START Data for this exercise

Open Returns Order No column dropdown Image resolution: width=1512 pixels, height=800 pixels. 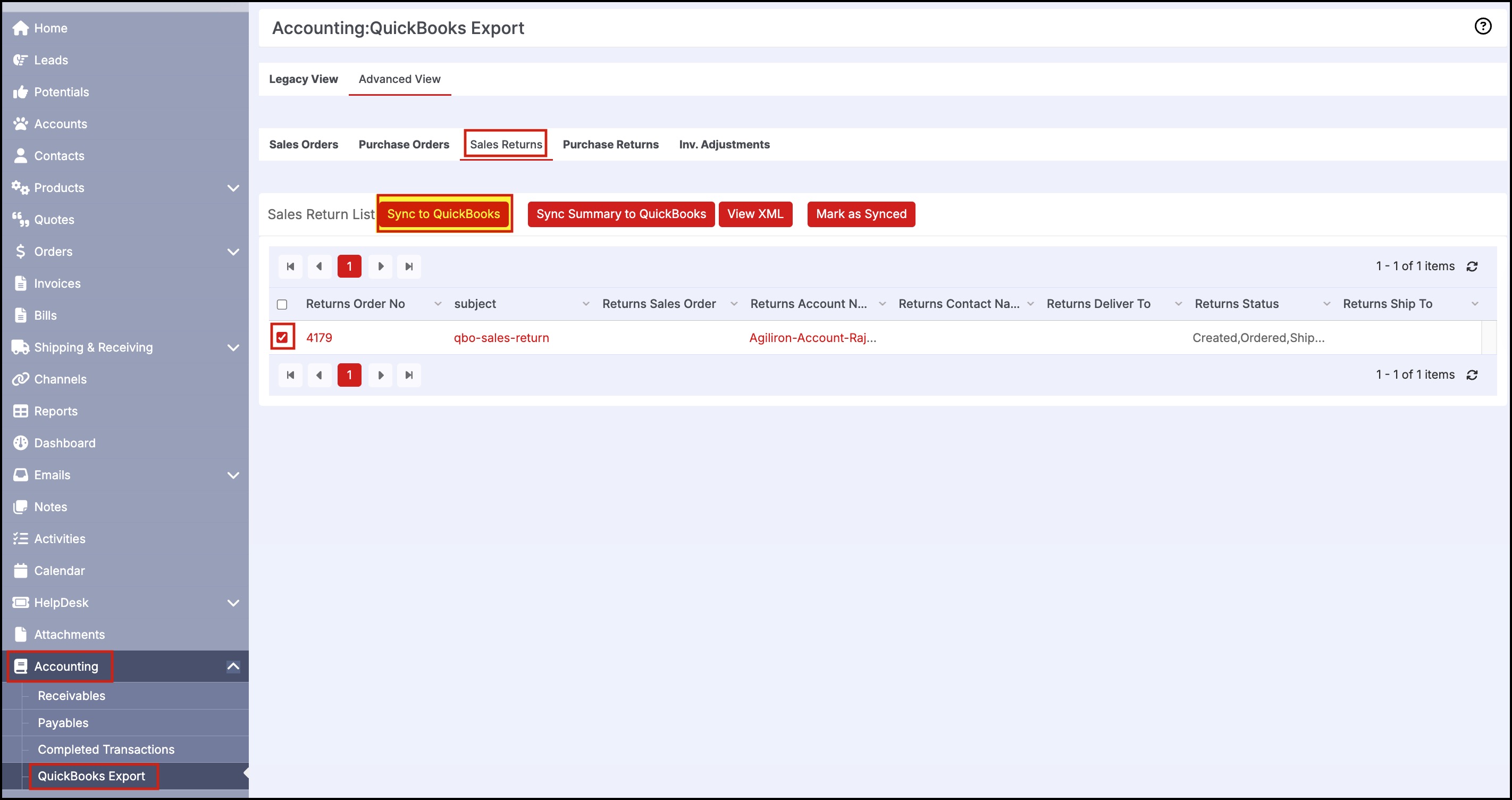pyautogui.click(x=438, y=304)
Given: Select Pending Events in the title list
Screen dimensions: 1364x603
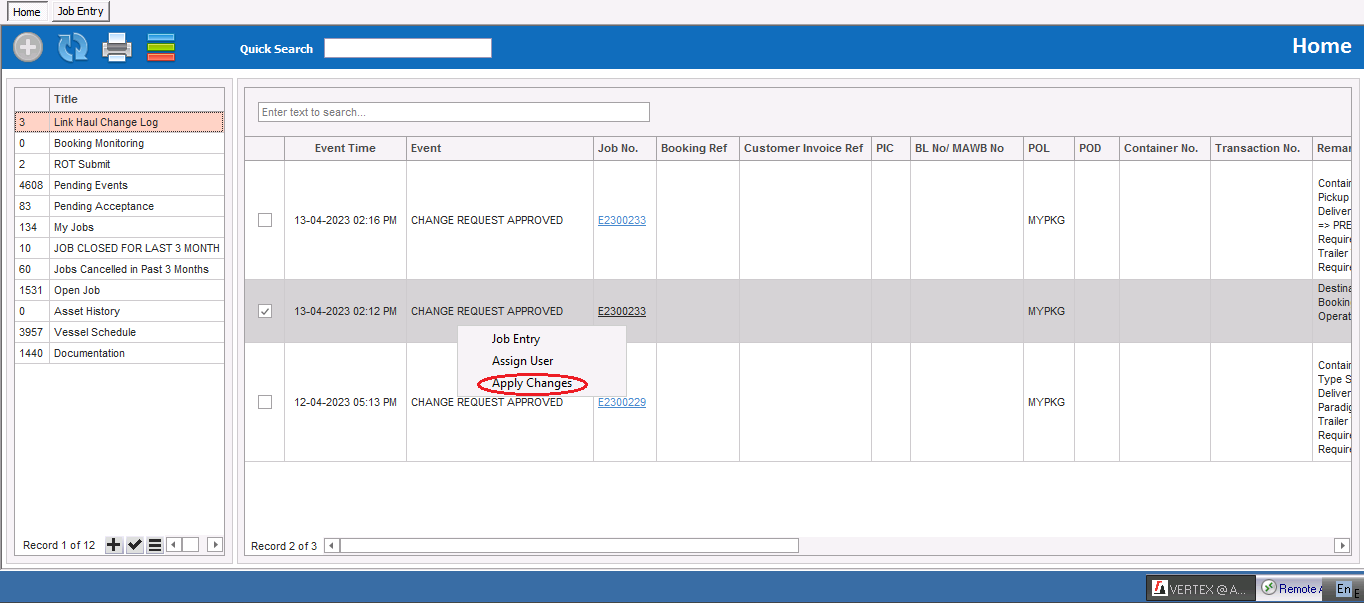Looking at the screenshot, I should [91, 185].
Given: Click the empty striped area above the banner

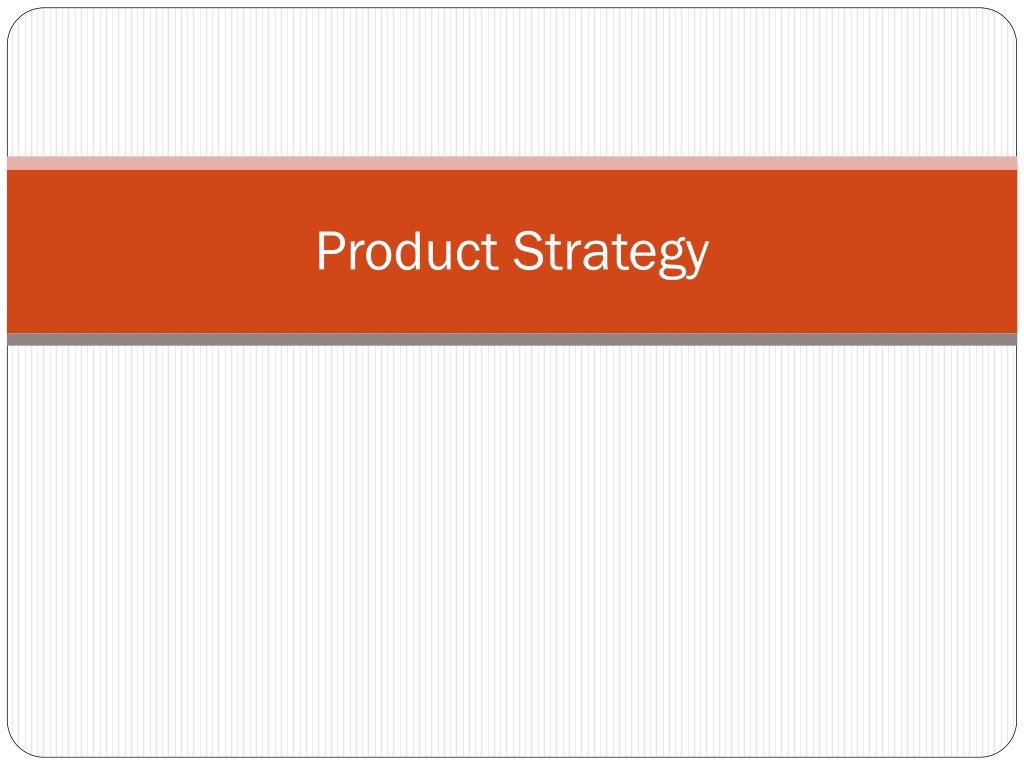Looking at the screenshot, I should click(512, 82).
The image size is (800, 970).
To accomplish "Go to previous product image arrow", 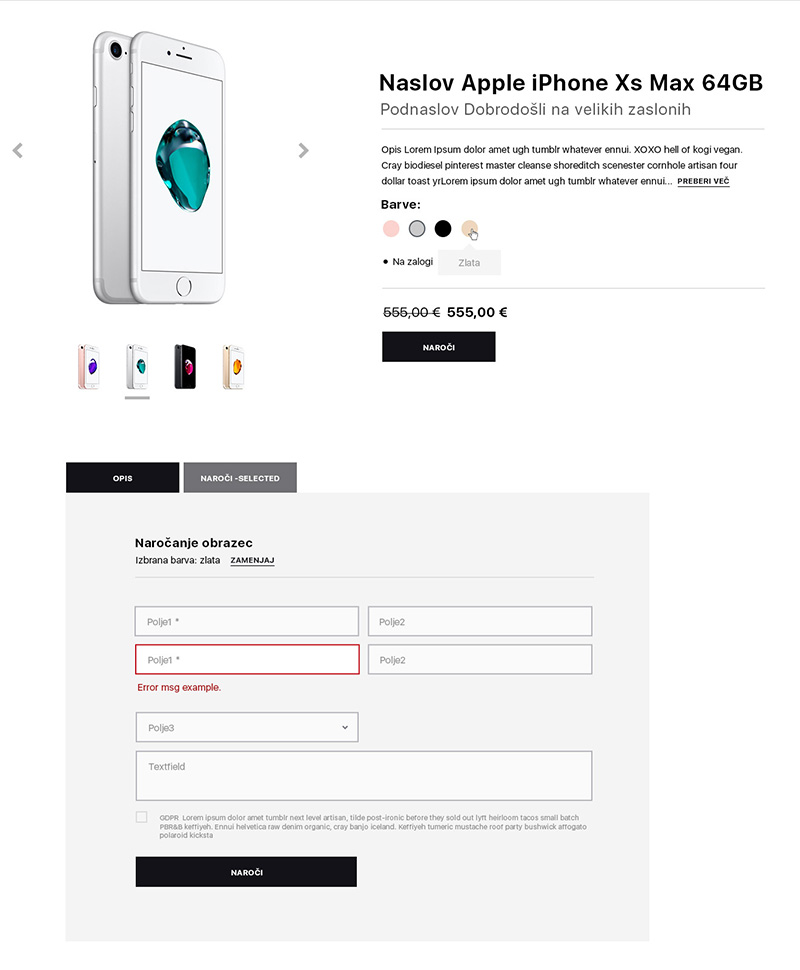I will pyautogui.click(x=17, y=151).
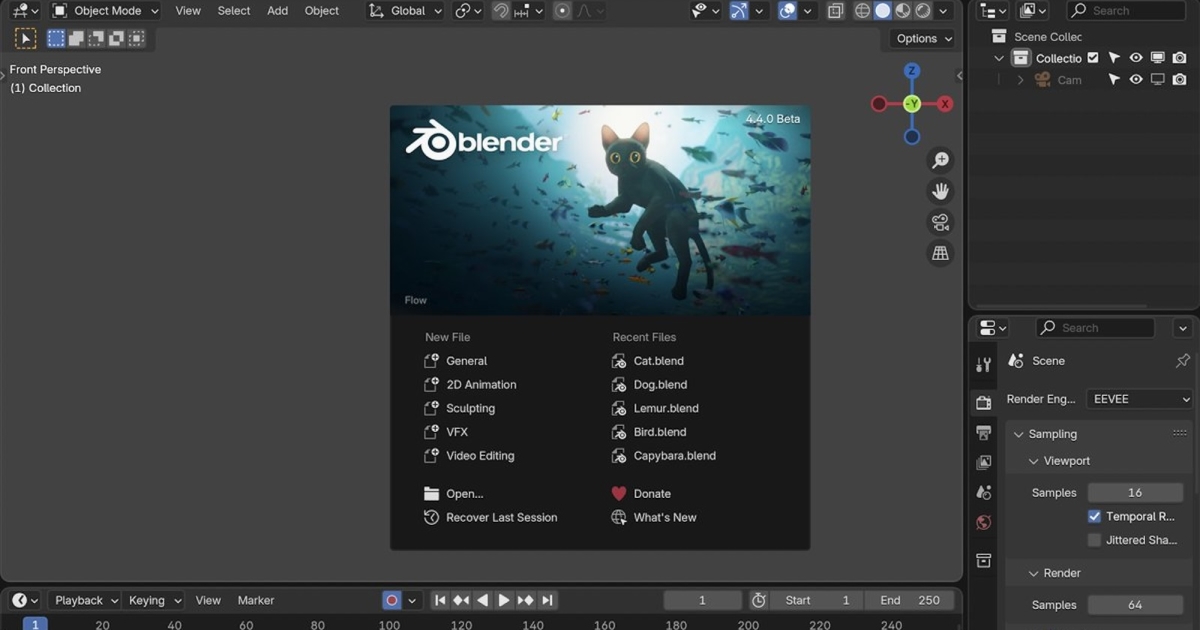
Task: Open the Render Properties tab
Action: point(982,402)
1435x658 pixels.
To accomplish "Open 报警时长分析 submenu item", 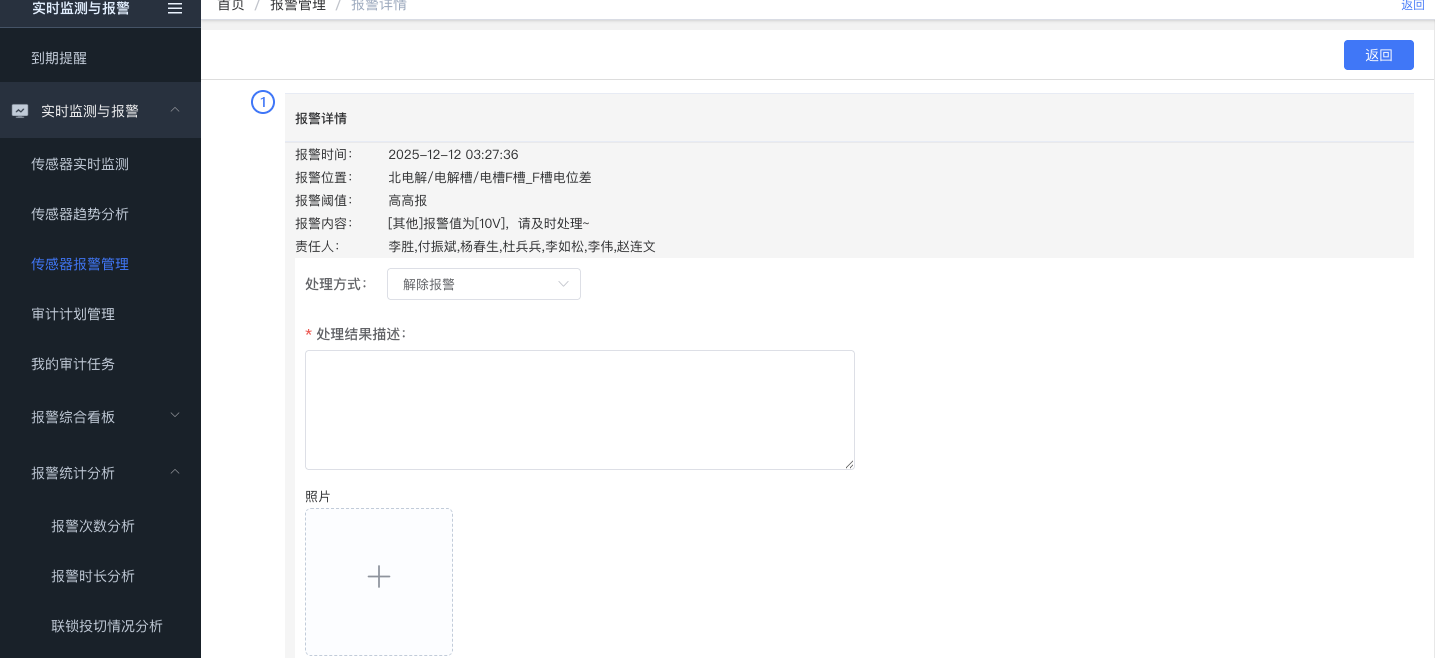I will 93,576.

END Data for this exercise

- [Written problem]:
Copy out every line in the entries above that contains the word "Given".

- [Complete output]:
Given: Select Pending Events in the title list
Given: Click the empty striped area above the banner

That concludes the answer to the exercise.